» EXERCISE DIRECTIONS
Copy the portion of the comment below on LLM writing style that lies between "Hacker News new" and "was restoring my account.", inclusive.

» SELECTED TEXT
________________________________________

Hacker News new | ask | show | jobs
by renyicircle 18 days ago
>writing flawless English

Is there still grammar police on the Internet, calling out people for making grammatical mistakes in their writing? Who is asking for flawless English? Thinking that the LLM style is an example of flawless writing is a common mistake of ESL people. It's not flawless. A single rhythm, structure and flow permeates every piece of LLM writing. There is no variation whatsoever. People have been reading so much of that stuff recently that they don't bother to read the article if they spot one of these patterns. They're so easy to avoid, too.

> Fired. And the part that gutted me: His proudest accomplishment at AWS? Restoring my account.

change to

> I was gutted to read that his proudest accomplishment at AWS was restoring my account.

Is it flawless? Probably not, I'm not a writer, or a native English speaker. However I think it's more sincere, explains the feelings without any fluff, and is just simpler.

If the author's goal is to have people read their article, they should consider that people are tired of reading these patterns over and over again, it's not "flawless English" and it's not "writing clearly" because the patterns are unnecessary and obscure the message.

1 comments

> Is there still grammar police on the Internet, calling out people for making grammatical mistakes in their writing?

This is one of the last places on the internet that actually has grammar police, as commenters here have a desire to be technically correct in all aspects.

________________________________________

» GIVEN INFORMATION
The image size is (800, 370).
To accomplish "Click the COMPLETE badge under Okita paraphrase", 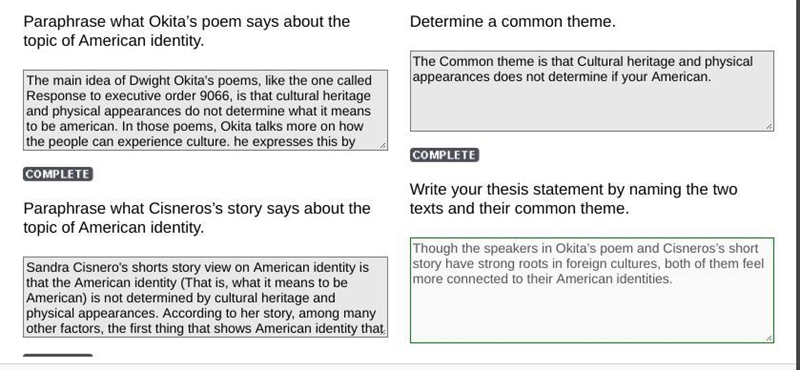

________________________________________

» EXERCISE RESPONSE
Hacker News new | ask | show | jobs
by renyicircle 18 days ago
>writing flawless English

Is there still grammar police on the Internet, calling out people for making grammatical mistakes in their writing? Who is asking for flawless English? Thinking that the LLM style is an example of flawless writing is a common mistake of ESL people. It's not flawless. A single rhythm, structure and flow permeates every piece of LLM writing. There is no variation whatsoever. People have been reading so much of that stuff recently that they don't bother to read the article if they spot one of these patterns. They're so easy to avoid, too.

> Fired. And the part that gutted me: His proudest accomplishment at AWS? Restoring my account.

change to

> I was gutted to read that his proudest accomplishment at AWS was restoring my account.